**Task brief**
Only an exact reprint of all the data is acceptable.

**Exercise inputs**

═══

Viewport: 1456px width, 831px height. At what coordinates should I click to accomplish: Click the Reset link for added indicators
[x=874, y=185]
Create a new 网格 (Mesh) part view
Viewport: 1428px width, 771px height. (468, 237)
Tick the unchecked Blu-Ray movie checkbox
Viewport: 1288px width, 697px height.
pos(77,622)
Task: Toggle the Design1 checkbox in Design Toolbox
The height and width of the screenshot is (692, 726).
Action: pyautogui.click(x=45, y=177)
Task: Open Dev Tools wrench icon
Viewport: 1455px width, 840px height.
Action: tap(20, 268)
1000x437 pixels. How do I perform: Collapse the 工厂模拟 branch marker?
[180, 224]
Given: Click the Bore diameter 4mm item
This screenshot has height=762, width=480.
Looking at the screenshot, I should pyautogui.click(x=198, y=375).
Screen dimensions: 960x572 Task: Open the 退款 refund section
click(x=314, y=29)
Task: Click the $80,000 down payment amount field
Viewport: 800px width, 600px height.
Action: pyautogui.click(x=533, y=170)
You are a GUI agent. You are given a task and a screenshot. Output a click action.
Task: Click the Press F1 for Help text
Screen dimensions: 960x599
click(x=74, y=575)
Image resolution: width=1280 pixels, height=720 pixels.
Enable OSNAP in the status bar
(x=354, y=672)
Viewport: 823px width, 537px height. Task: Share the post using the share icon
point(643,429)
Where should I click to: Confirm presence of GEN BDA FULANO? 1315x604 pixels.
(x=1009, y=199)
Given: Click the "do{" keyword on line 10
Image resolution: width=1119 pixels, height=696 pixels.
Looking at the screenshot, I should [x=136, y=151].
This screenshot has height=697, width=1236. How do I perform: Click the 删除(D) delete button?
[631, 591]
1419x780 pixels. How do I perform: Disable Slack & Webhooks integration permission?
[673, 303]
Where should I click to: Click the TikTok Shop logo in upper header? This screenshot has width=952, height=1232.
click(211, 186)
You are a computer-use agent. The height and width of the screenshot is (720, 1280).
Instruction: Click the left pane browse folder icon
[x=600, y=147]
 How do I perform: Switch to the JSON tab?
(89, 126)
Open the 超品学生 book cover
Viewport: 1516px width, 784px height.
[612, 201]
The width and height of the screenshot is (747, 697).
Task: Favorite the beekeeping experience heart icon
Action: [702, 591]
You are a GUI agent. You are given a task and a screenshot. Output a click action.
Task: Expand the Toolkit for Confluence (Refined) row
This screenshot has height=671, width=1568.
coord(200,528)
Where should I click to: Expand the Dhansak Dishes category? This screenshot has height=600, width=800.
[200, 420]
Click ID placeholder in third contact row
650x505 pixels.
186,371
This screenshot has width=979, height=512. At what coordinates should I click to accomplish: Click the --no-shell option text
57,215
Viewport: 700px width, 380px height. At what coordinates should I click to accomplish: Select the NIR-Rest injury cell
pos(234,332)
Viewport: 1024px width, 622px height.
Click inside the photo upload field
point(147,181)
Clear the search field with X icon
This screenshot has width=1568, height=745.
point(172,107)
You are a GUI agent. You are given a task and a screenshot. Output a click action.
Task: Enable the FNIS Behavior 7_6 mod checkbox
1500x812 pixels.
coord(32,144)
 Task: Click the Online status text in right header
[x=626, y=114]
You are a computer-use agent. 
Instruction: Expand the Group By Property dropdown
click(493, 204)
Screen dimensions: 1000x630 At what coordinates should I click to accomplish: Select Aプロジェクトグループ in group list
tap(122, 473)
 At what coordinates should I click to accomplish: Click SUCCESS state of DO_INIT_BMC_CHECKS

═══

**Answer to the exercise**
Viewport: 1456px width, 831px height. At what coordinates should I click to accomplish: Click the Reset link for added indicators
[x=874, y=185]
Create a new 网格 (Mesh) part view
Viewport: 1428px width, 771px height. (468, 237)
Tick the unchecked Blu-Ray movie checkbox
Viewport: 1288px width, 697px height.
pos(77,622)
Task: Toggle the Design1 checkbox in Design Toolbox
The height and width of the screenshot is (692, 726).
Action: pyautogui.click(x=45, y=177)
Task: Open Dev Tools wrench icon
Viewport: 1455px width, 840px height.
Action: tap(20, 268)
1000x437 pixels. How do I perform: Collapse the 工厂模拟 branch marker?
[180, 224]
Given: Click the Bore diameter 4mm item
This screenshot has height=762, width=480.
Looking at the screenshot, I should pyautogui.click(x=198, y=375).
Screen dimensions: 960x572 Task: Open the 退款 refund section
click(x=314, y=29)
Task: Click the $80,000 down payment amount field
Viewport: 800px width, 600px height.
Action: pyautogui.click(x=533, y=170)
You are a GUI agent. You are given a task and a screenshot. Output a click action.
Task: Click the Press F1 for Help text
Screen dimensions: 960x599
click(x=74, y=575)
Image resolution: width=1280 pixels, height=720 pixels.
Enable OSNAP in the status bar
(x=354, y=672)
Viewport: 823px width, 537px height. Task: Share the post using the share icon
point(643,429)
Where should I click to: Confirm presence of GEN BDA FULANO? 1315x604 pixels.
(x=1009, y=199)
Given: Click the "do{" keyword on line 10
Image resolution: width=1119 pixels, height=696 pixels.
Looking at the screenshot, I should [x=136, y=151].
This screenshot has height=697, width=1236. How do I perform: Click the 删除(D) delete button?
[631, 591]
1419x780 pixels. How do I perform: Disable Slack & Webhooks integration permission?
[673, 303]
Where should I click to: Click the TikTok Shop logo in upper header? This screenshot has width=952, height=1232.
click(211, 186)
You are a computer-use agent. The height and width of the screenshot is (720, 1280).
Instruction: Click the left pane browse folder icon
[x=600, y=147]
 How do I perform: Switch to the JSON tab?
(89, 126)
Open the 超品学生 book cover
Viewport: 1516px width, 784px height.
[612, 201]
The width and height of the screenshot is (747, 697).
Task: Favorite the beekeeping experience heart icon
Action: [702, 591]
You are a GUI agent. You are given a task and a screenshot. Output a click action.
Task: Expand the Toolkit for Confluence (Refined) row
This screenshot has height=671, width=1568.
coord(200,528)
Where should I click to: Expand the Dhansak Dishes category? This screenshot has height=600, width=800.
[200, 420]
Click ID placeholder in third contact row
650x505 pixels.
186,371
This screenshot has width=979, height=512. At what coordinates should I click to accomplish: Click the --no-shell option text
57,215
Viewport: 700px width, 380px height. At what coordinates should I click to accomplish: Select the NIR-Rest injury cell
pos(234,332)
Viewport: 1024px width, 622px height.
Click inside the photo upload field
point(147,181)
Clear the search field with X icon
This screenshot has width=1568, height=745.
point(172,107)
You are a GUI agent. You are given a task and a screenshot. Output a click action.
Task: Enable the FNIS Behavior 7_6 mod checkbox
1500x812 pixels.
coord(32,144)
 Task: Click the Online status text in right header
[x=626, y=114]
You are a computer-use agent. 
Instruction: Expand the Group By Property dropdown
click(493, 204)
Screen dimensions: 1000x630 At what coordinates should I click to accomplish: Select Aプロジェクトグループ in group list
tap(122, 473)
 At what coordinates should I click to accomplish: Click SUCCESS state of DO_INIT_BMC_CHECKS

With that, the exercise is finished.